Antes de amar-te, amor, nada era meu:

vacilei pelas ruas e coisas:

nada contava nem tinha nome:

o mundo era do ar que esperava.

E conheci salões cinzentos,

túneis habitados pela lua,

hangares cruéis que se despediam,

perguntas que insistiam na areia.

Tudo estava vazio,morto e mudo,

caído,abandonado e decaído,

tudo era inalienavelmente alheio,

tudo era dos outros e de ninguém,

até que tua beleza e tua pobreza

de dádivas encheram o outono.

* * * * *

Áspero amor, violeta coroada de espinhos...

Arbusto entre tantas paixões erguidas,

Lança das dores, coroa da ira,

Por quais caminhos e como te dirigiu a minha alma?
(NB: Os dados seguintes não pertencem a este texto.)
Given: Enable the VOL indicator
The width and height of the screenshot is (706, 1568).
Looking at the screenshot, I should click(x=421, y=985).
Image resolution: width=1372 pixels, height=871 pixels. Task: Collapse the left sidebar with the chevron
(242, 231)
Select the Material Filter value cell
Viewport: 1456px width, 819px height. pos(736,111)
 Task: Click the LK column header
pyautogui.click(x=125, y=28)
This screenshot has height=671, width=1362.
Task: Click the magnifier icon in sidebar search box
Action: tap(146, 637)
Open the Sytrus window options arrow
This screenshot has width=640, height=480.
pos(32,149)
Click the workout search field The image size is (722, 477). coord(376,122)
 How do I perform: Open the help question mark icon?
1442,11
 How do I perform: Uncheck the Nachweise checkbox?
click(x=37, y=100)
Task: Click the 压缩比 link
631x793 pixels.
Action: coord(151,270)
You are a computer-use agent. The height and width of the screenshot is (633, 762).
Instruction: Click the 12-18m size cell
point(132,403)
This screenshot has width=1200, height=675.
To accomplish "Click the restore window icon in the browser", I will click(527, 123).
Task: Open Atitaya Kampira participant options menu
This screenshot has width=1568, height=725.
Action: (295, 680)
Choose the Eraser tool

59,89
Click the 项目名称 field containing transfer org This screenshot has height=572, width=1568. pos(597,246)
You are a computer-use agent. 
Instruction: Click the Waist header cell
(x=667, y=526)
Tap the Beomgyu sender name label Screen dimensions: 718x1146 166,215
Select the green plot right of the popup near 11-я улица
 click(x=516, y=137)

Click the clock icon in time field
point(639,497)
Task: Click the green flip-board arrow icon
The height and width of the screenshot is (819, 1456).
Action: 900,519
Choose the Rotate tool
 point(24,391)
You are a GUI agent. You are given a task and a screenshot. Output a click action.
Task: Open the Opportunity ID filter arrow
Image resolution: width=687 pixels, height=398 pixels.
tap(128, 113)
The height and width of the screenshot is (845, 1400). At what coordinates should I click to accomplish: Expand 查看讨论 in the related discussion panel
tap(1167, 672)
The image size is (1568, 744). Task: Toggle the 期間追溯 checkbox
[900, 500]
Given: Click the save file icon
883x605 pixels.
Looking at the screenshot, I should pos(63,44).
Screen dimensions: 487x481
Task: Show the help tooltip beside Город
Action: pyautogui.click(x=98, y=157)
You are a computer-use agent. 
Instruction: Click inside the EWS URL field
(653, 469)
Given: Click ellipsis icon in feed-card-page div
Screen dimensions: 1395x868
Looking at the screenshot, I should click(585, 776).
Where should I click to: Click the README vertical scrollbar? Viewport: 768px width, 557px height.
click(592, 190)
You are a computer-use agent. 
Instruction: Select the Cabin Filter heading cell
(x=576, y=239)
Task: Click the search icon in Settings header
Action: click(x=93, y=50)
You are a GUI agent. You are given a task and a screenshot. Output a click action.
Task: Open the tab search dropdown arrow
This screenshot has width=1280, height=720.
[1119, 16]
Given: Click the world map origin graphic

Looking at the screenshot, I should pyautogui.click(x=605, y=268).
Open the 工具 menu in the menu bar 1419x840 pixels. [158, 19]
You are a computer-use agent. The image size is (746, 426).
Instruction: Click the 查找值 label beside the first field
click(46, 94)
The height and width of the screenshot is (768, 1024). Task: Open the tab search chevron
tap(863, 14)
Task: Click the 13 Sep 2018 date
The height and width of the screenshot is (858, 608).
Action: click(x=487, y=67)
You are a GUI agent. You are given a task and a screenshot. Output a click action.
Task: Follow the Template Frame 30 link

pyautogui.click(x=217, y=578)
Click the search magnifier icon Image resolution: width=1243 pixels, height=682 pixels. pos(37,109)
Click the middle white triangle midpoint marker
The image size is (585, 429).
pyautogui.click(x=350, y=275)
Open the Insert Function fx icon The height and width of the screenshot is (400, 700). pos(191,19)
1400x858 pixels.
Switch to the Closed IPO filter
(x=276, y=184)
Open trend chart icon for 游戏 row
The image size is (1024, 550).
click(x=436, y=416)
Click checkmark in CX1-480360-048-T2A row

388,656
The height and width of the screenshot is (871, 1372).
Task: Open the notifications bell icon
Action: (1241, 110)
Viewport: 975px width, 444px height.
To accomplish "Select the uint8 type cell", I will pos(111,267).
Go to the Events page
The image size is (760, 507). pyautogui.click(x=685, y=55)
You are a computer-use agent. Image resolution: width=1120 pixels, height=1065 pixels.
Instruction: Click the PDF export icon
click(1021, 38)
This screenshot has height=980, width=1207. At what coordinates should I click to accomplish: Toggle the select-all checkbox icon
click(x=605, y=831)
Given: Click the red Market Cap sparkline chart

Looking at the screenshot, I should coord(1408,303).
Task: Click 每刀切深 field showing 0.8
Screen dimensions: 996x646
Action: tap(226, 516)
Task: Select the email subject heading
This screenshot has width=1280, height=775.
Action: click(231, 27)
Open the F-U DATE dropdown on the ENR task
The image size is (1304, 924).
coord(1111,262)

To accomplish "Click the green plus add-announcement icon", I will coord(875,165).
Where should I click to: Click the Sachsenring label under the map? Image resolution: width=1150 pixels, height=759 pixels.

Por que precipitaste teu fogo doloroso,

Repentinamente, entre as folhas frias do meu caminho?

Quem te ensinou os passos que te levaram a mim?

Que flor, que pedra, que fumaça mostraram minha casa?

A verdade é que tremeu a noite apavorante,

A aurora encheu todas as taças com seu vinho

E o sol estabeleceu sua presença celeste,

Enquanto o amor cruel me cercava sem trégua,

Até que padecendo-me com espadas e espinhos,

Abriu meu coração um caminho ardente.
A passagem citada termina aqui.